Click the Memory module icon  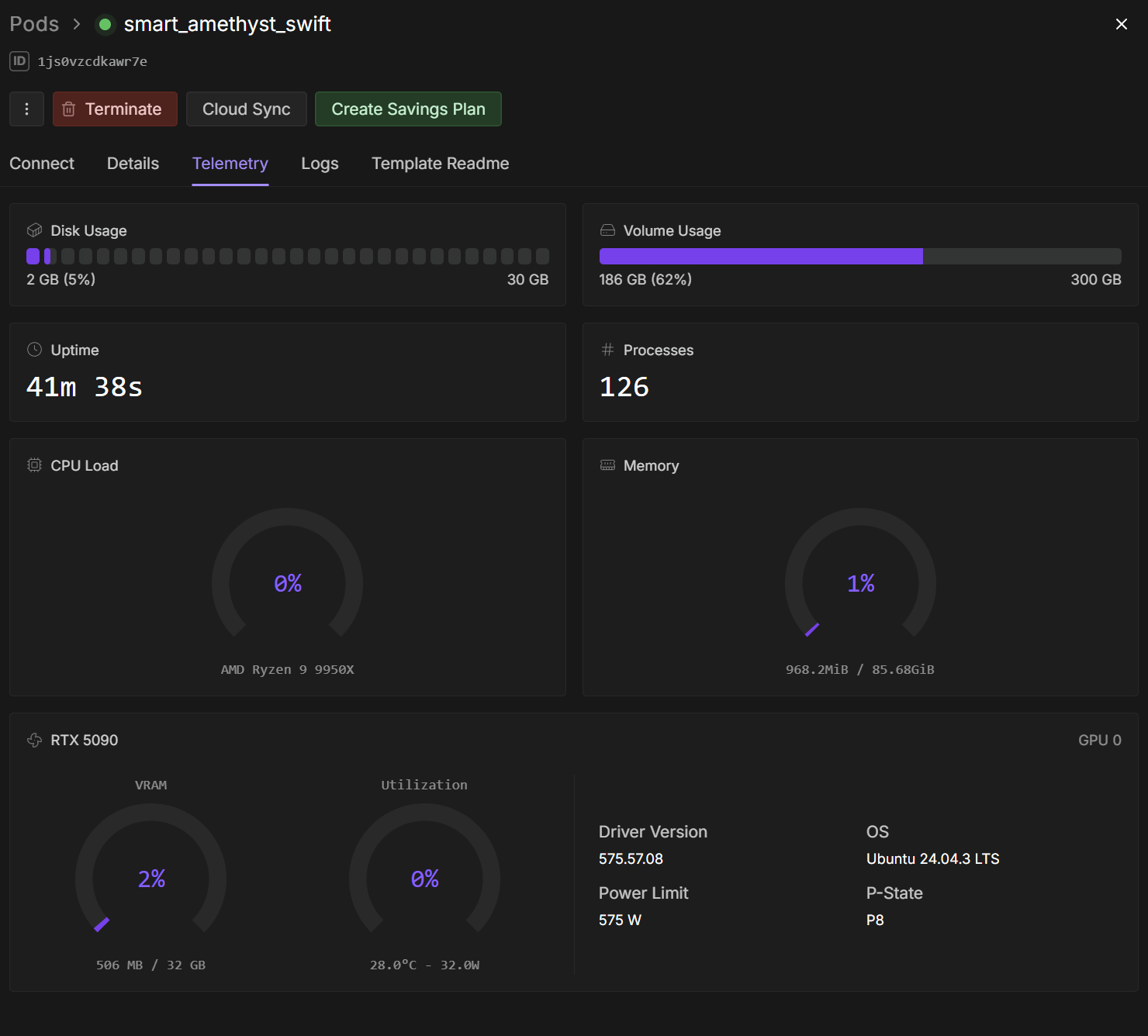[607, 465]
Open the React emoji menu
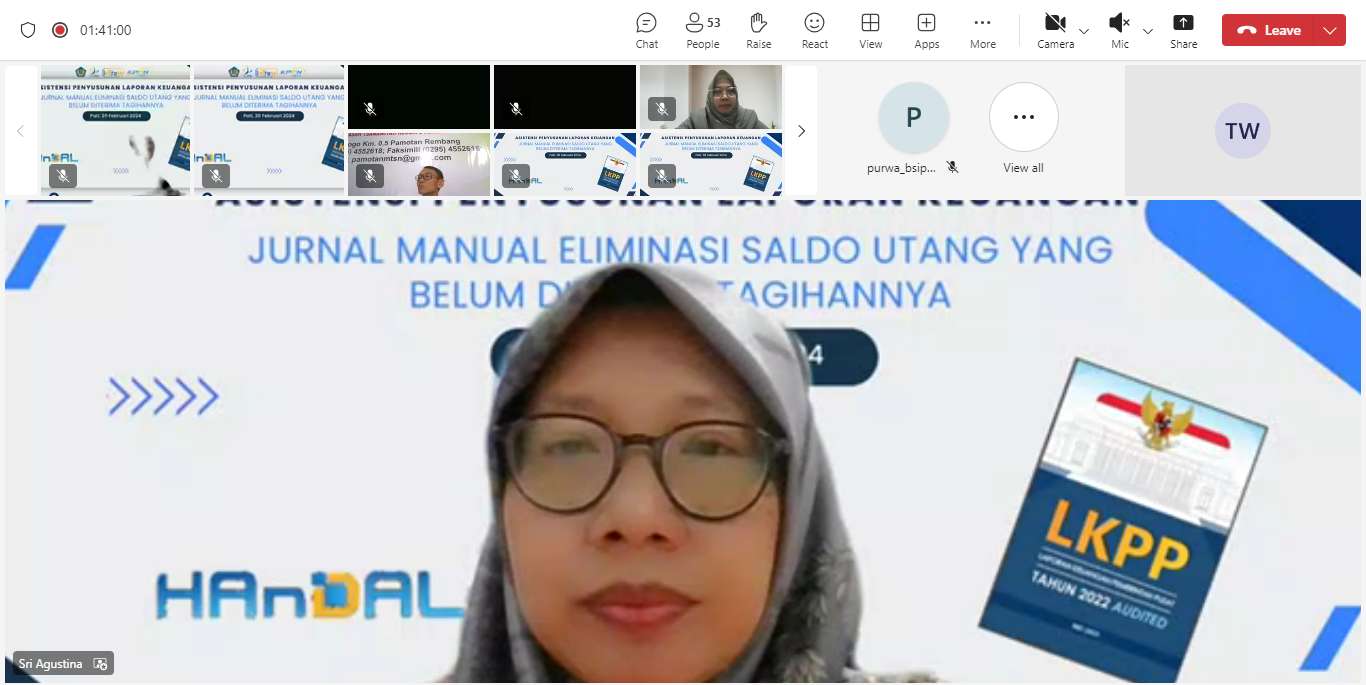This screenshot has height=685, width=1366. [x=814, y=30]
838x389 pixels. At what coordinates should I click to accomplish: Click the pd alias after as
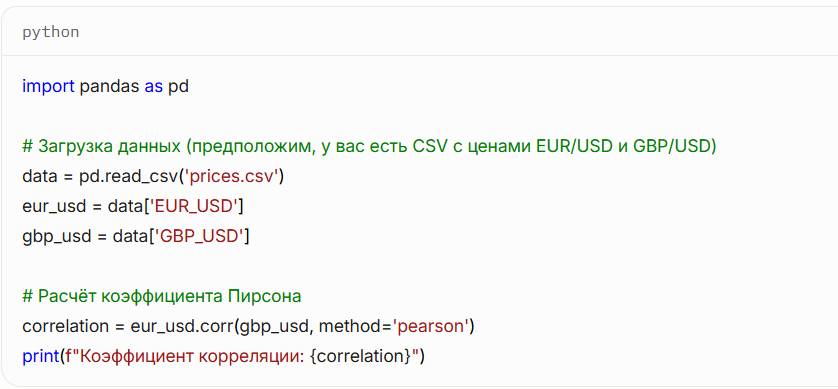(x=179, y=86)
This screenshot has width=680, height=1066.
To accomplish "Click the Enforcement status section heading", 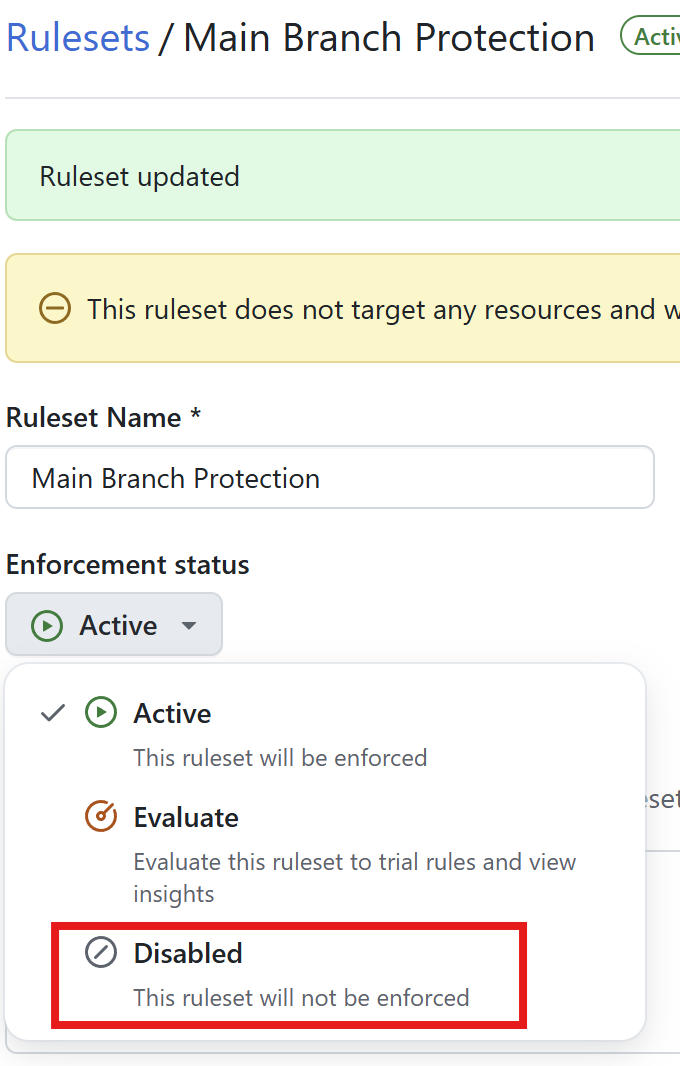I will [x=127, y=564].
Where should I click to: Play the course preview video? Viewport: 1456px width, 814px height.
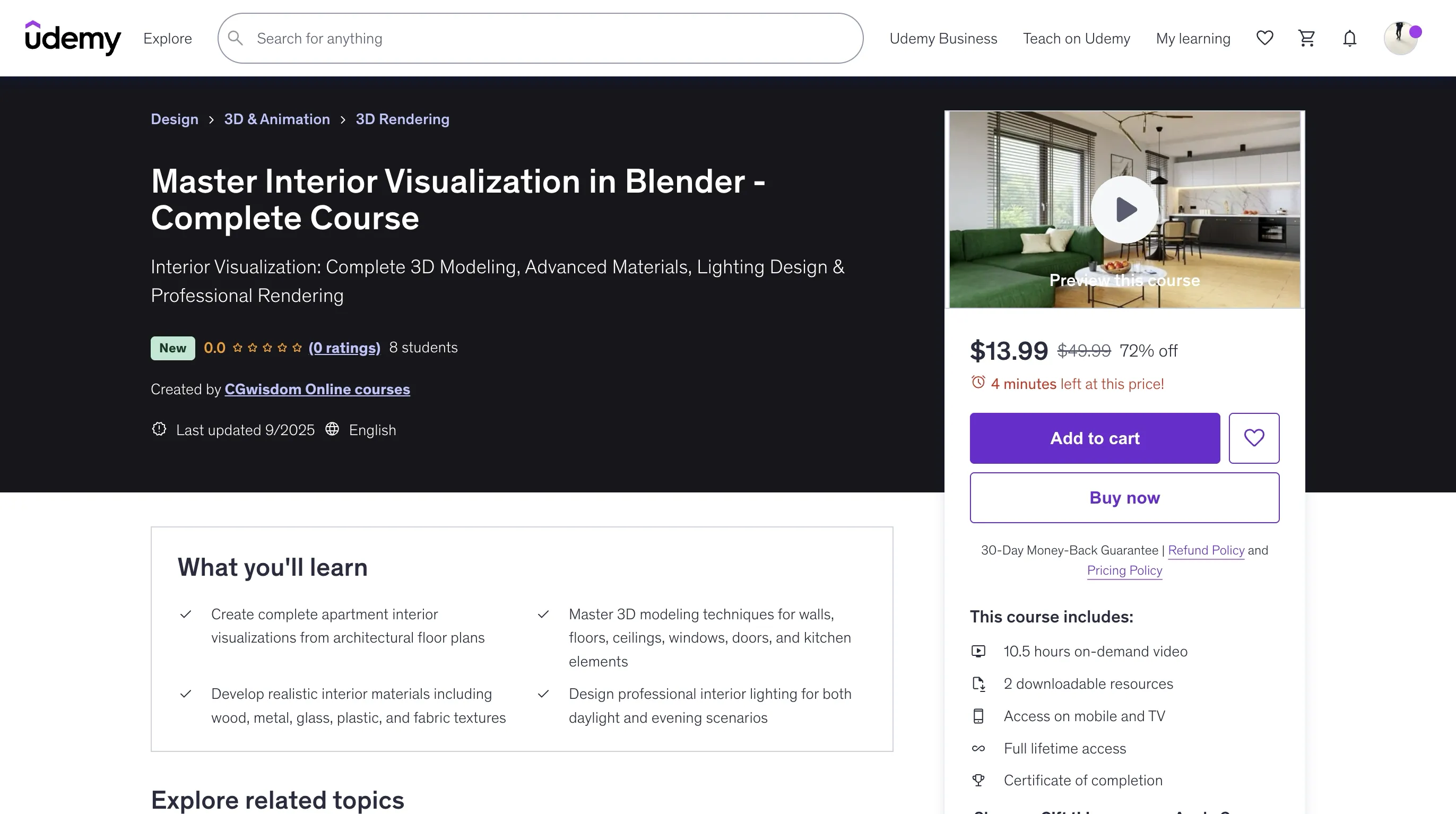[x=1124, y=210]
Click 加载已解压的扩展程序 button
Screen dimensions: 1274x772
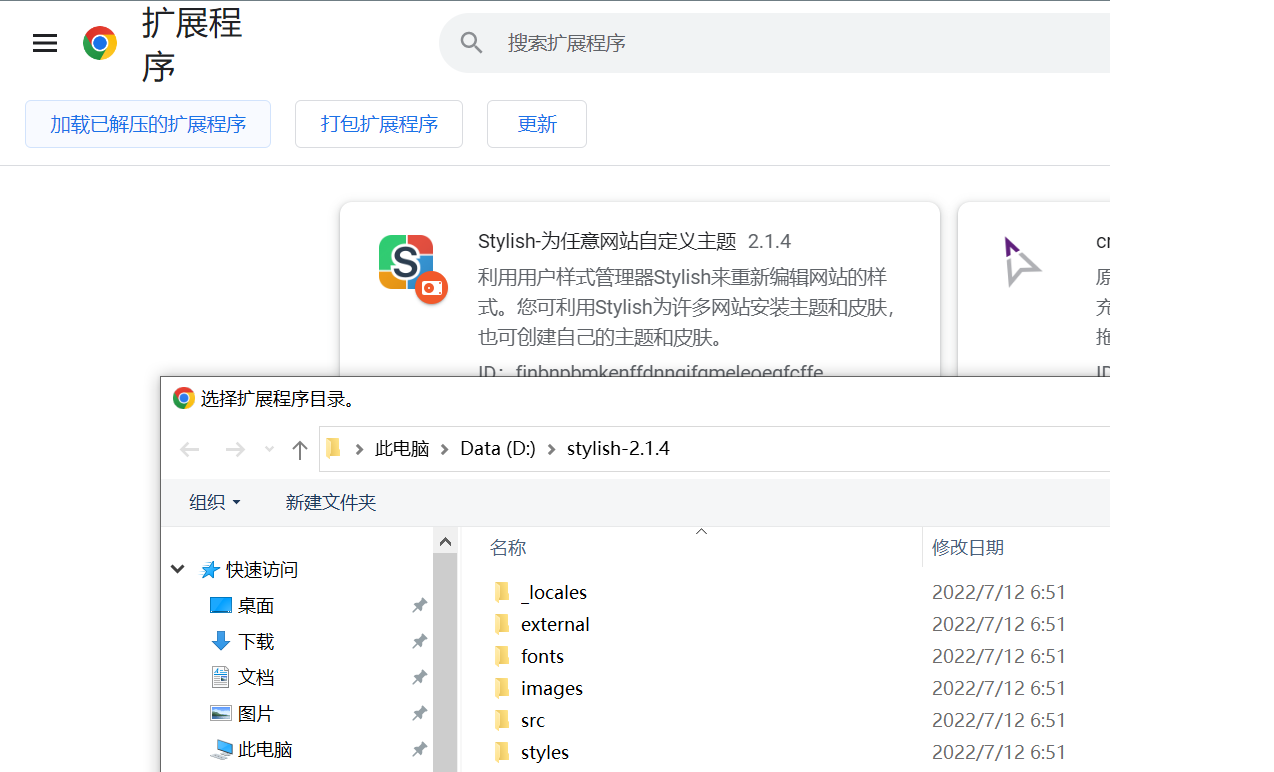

(DIRECTIONS FOR THIS TASK) Reproduce verbatim the rows from the line containing "Click 加载已解压的扩展程序 button" through the last of the rows, and leave the pictures out of your answer.

(IN RESPONSE)
Click 加载已解压的扩展程序 button
Screen dimensions: 1274x772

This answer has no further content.